Algorithm Patterns — Decision Guide
| Problem type | Pattern |
|---|---|
| Find target in sorted data | Binary search |
| Shortest path, unweighted graph | BFS |
| Explore all paths, detect cycles | DFS |
| Optimal substructure + overlapping subproblems | Dynamic programming |
| Pair/subarray/window in sequence | Two pointers / sliding window |
| All combinations/permutations | Backtracking |
| Minimum spanning tree | Greedy (Kruskal/Prim) |
| Shortest weighted path | Dijkstra (no negative edges) |
| Contains duplicate / fast lookup | Hash set/dict |
| k-th largest/smallest | Heap |
Common Failure Cases
Quicksort degrades to O(n²) on sorted input Why: a naive pivot choice (last element) creates maximally unbalanced partitions on already-sorted or reverse-sorted data. Detect: profiling shows unexpectedly slow sort performance; input arrays are often pre-sorted or nearly sorted. Fix: randomise pivot selection before partitioning, or use the median-of-three strategy.
Binary search returns wrong index due to off-by-one
Why: using low < high instead of low <= high causes single-element arrays to be skipped entirely.
Detect: unit tests on arrays of length 1, or searches for the last element, return -1 incorrectly.
Fix: use while low <= high and derive mid as low + (high - low) // 2 to prevent integer overflow in fixed-width languages.
Stack overflow from unbounded recursion
Why: missing or unreachable base case, or input too deep for Python's default recursion limit of 1000 frames.
Detect: RecursionError: maximum recursion depth exceeded at runtime.
Fix: add an explicit base case, convert to an iterative loop with an explicit stack, or call sys.setrecursionlimit() with a reasoned bound.
DP memoisation cache shared across requests in a web app
Why: @lru_cache on a module-level function persists for the lifetime of the process, not the request — different callers share state.
Detect: test isolation failures; one test's cached result bleeds into another; memory grows unbounded under load.
Fix: scope the cache to the call site, use functools.lru_cache only on pure stateless functions, or call .cache_clear() in teardown.
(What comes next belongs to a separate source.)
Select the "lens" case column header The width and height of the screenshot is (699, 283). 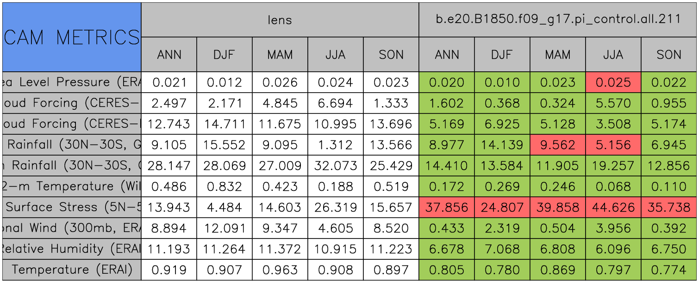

O(n²) inner loop slipping into a hot path
Why: a nested loop (e.g., if item in some_list) looks innocent at small scale but becomes a bottleneck when n exceeds a few thousand.
Detect: profiler shows the inner loop dominating latency; response times degrade non-linearly as data grows.
Fix: convert the list to a set before the loop for O(1) membership checks, reducing the block to O(n) overall.
Connections
- cs-fundamentals/data-structures — algorithms operate on these structures
- math/optimisation — gradient descent is an optimisation algorithm; same tradeoffs between local and global optima apply
- math/probability — randomised algorithms (quicksort pivot selection, hash functions) rely on probability theory
- python/ecosystem —
heapq,bisect,collections,functools.lru_cacheare the practical implementations
Open Questions
- What are the most common misapplications of this concept in production codebases?
- When should you explicitly choose not to use this pattern or technique?